**Stated goal 1**: In the CUDA article, when were GPUs introduced as a way to accelerate graphics rendering?

______________________________

What is cuda and how to set up?

6 min readApr 8, 2023

To fully grasp the significance of CUDA and its setup, it’s crucial to first comprehend the role GPUs play in the realm of deep learning. With the advent of GPUs in recent years, researchers have been able to train larger and more intricate models, leading to groundbreaking advancements in fields like computer vision and natural language processing. The development of applications like self-driving cars and voice assistants has also been made possible due to this GPU-driven progress.

In this blog post, we’ll delve into the history of GPUs in deep learning, analyze the pros and cons of utilizing them, and guide you through the process of installing and configuring CUDA, which enables access to GPUs for deep learning purposes.

GPU computation has become increasingly important in machine learning over the past few years, primarily due to the tremendous increase in the size and complexity of the datasets and models used in the field.

Evolution of GPU in Deep Learning

The use of GPUs (Graphics Processing Units) in deep learning has evolved significantly over the years, and here are the main stages of that evolution:

CPUs only: In the early days of deep learning, CPUs (Central Processing Units) were used exclusively to train models. However, this was a slow and inefficient process due to the computational intensity of deep learning algorithms.
Parallelization on CPUs: Researchers then turned to parallelizing computations on multiple CPUs to speed up the training process. This approach involved distributing the workload across multiple cores or machines, but it still wasn’t fast enough to meet the demands of large-scale deep learning models.
Introduction of GPUs: In the mid-2000s, GPUs were introduced as a way to accelerate graphics rendering. Researchers quickly realized that GPUs were also capable of processing large amounts of data in parallel, making them an ideal choice for deep learning.

______________________________

**Stated goal 2**: Recast the rows as a Markdown table with columns No. and Entry, leaving out blank lines. Include everything from the row containing "You are a computer-use agent. Screen" down to the last row.

______________________________

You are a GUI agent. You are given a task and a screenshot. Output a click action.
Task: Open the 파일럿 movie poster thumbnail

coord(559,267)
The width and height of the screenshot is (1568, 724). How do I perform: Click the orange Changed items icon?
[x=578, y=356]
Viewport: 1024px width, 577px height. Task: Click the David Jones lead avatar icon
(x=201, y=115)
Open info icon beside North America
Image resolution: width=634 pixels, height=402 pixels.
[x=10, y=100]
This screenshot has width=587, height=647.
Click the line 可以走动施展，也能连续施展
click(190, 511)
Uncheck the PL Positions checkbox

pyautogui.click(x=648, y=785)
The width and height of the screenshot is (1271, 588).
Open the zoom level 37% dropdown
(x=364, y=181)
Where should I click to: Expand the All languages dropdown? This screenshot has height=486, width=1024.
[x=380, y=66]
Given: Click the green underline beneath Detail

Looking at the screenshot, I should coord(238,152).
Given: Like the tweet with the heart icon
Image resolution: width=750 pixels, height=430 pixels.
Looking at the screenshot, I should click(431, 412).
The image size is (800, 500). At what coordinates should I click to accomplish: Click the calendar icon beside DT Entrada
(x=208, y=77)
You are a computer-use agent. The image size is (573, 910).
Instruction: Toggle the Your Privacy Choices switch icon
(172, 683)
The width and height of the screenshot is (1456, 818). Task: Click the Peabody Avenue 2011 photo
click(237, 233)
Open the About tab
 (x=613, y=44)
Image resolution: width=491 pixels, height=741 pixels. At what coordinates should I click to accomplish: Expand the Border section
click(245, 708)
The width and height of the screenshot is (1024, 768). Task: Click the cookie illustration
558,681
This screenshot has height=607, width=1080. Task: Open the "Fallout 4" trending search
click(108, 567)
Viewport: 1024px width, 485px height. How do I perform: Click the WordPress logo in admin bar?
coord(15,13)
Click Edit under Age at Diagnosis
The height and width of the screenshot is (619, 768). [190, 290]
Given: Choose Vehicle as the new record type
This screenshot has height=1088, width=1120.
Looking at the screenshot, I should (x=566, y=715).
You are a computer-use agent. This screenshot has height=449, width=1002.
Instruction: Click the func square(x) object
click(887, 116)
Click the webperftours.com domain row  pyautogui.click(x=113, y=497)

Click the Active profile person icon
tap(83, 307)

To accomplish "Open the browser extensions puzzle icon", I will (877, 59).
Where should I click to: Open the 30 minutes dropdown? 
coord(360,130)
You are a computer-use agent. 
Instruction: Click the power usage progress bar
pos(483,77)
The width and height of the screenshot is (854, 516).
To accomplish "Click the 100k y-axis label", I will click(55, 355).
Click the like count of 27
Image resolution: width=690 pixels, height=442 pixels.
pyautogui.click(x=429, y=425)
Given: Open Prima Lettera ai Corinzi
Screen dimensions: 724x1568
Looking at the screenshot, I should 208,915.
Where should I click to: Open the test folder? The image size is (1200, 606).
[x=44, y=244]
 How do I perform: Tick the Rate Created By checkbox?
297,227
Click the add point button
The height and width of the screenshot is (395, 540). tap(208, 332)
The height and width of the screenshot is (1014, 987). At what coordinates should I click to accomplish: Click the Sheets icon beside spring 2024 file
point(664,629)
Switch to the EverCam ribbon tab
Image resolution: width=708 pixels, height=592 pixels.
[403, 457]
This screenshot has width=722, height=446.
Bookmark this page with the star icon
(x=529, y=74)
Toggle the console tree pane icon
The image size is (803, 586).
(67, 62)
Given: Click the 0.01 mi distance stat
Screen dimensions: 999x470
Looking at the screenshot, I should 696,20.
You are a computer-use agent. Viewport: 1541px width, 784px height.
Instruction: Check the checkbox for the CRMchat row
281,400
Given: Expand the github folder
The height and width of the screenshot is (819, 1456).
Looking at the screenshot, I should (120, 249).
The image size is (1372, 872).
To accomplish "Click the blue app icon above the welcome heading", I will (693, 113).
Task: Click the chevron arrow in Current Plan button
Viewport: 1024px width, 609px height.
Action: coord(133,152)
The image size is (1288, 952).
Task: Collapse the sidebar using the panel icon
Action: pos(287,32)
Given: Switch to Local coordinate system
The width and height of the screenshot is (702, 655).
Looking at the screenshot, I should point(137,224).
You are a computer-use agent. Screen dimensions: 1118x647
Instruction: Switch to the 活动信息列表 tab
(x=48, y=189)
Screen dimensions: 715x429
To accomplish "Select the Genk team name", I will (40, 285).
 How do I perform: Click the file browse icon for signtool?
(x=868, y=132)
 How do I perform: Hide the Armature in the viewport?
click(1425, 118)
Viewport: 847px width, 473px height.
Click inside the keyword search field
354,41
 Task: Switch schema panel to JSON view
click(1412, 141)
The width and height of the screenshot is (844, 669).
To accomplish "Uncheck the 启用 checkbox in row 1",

______________________________

**Exercise solution 1**: In the mid-2000s.

**Exercise solution 2**:
| No. | Entry |
|---|---|
| 1 | You are a computer-use agent. Screen dimensions: 1118x647 |
| 2 | Instruction: Switch to the 活动信息列表 tab |
| 3 | (x=48, y=189) |
| 4 | Screen dimensions: 715x429 |
| 5 | To accomplish "Select the Genk team name", I will (40, 285). |
| 6 |  How do I perform: Click the file browse icon for signtool? |
| 7 | (x=868, y=132) |
| 8 |  How do I perform: Hide the Armature in the viewport? |
| 9 | click(1425, 118) |
| 10 | Viewport: 847px width, 473px height. |
| 11 | Click inside the keyword search field |
| 12 | 354,41 |
| 13 |  Task: Switch schema panel to JSON view |
| 14 | click(1412, 141) |
| 15 | The width and height of the screenshot is (844, 669). |
| 16 | To accomplish "Uncheck the 启用 checkbox in row 1", |